Standing beside the bed, stirring something into a glass, was a European woman whose age it would have been hard to guess, a task made the more difficult by a nurse’s veil which hid her hair, leaving visible a homely face. She looked up warily at Dr McBride, as if she was afraid of being caught doing something wrong. Lily guessed the woman to be a few years older than herself, possibly as much as thirty.
‘Ah, Nurse Brown – I’ve brought Miss Waters to meet Muriel. Miss Waters is our new housekeeper – she’s come to help keep us all in order.’
‘How d’you do?’ she said to Lily, while busily continuing what she had been doing.
‘How d’you do?’ Lily replied politely. At this, a fleeting smile appeared on Miss Brown’s face, and Lily felt a little more hopeful. She wondered whether to thank her for the flowers, but Miss Brown was looking away as if not welcoming more conversation.
‘Muriel . . .’ The doctor went gently to his wife’s bedside, indicating to Lily that she should follow. ‘How are you today, dear?’
Lily was horrified by the sight of Mrs McBride. She saw a tiny woman with faded auburn hair, her body in a state of extreme emaciation which made the blue eyes that looked up in greeting appear enormous in her face. She looked fragile and ill enough to snap if she was moved, but she suddenly gave a very sweet smile.
‘I’m as you see, Ewan, dear.
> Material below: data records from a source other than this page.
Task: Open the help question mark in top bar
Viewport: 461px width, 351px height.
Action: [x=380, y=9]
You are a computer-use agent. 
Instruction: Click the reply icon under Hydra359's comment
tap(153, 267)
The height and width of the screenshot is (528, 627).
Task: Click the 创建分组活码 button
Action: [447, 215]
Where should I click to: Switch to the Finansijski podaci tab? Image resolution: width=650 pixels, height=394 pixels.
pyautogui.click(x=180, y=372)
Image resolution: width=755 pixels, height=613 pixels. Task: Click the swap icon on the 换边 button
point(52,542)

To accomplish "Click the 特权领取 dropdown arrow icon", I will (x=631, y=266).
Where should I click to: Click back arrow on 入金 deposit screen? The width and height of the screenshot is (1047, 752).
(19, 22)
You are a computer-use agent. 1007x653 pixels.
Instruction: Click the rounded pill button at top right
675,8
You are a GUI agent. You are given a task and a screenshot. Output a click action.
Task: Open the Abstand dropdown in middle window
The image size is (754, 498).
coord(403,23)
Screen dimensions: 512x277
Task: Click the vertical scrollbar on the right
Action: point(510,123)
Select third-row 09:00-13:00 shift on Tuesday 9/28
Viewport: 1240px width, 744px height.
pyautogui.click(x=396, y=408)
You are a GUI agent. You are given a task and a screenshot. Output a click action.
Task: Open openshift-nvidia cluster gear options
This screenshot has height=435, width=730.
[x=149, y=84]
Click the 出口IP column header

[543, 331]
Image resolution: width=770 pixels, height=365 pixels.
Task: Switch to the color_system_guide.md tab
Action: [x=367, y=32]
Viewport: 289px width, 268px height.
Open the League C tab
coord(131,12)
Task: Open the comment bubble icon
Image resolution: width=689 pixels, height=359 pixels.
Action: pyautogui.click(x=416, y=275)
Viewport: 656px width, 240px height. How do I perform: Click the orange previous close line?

No better, no worse.’
He took her hand and perched beside her on the edge of the bed. ‘Well, I’m glad no worse,’ he told her. Lily watched the tender exchange between this huge, robust man and his sickly bird of a wife, feeling tears rise in her eyes.
‘May I meet Miss Waters?’ Muriel McBride asked faintly.
‘Of course, my dear.’ The doctor got up and made room for Lily to move forwards and take the bird-like hand that was held out to her. As she did so she heard the doctor say quietly to Miss Brown, ‘Has she taken anything today?’ And she replied, ‘A little, Doctor. About like yesterday.’
Lily had never seen anyone quite so thin before. Muriel’s McBride’s forearms were shockingly wasted and her cheeks was sunken. Yet the eyes contained a life which seemed to beam up at Lily from this pinched-looking face.
‘What a pretty girl you are,’ Muriel McBride said. Like her husband, she spoke with a Scottish accent: her voice was high and thin but her tone was welcoming. She gazed at Lily for a moment, asked her name again, then said, ‘And where have you come from, dear?’
‘From Ambala,’ Lily found herself smiling back. ‘I was with an army family, but now their son has been sent home to school.’
‘Ah yes, of course. And how long have you been in India, dear?’
‘Four years, ma’am.’
‘And you like it?’
‘I do, very much.’
‘Yes, I can see you do. I’ve liked it too. People find that hard to believe. They think it has finished me off. But I love it. This is a wonderful town . . . The mountains here . . . Most beautiful . . .’ She trailed off, and Lily could see the nurse hovering as if waiting to end the conversation. She seemed very protective of her patient. Lily stepped back and Mrs McBride added, ‘You are most welcome to our home, dear. I hope you will help look after Ewan, as I am unable to.’ Then she gave a strange little smile and much more quietly, whispered, ‘You’ll be strong, dear, won’t you?’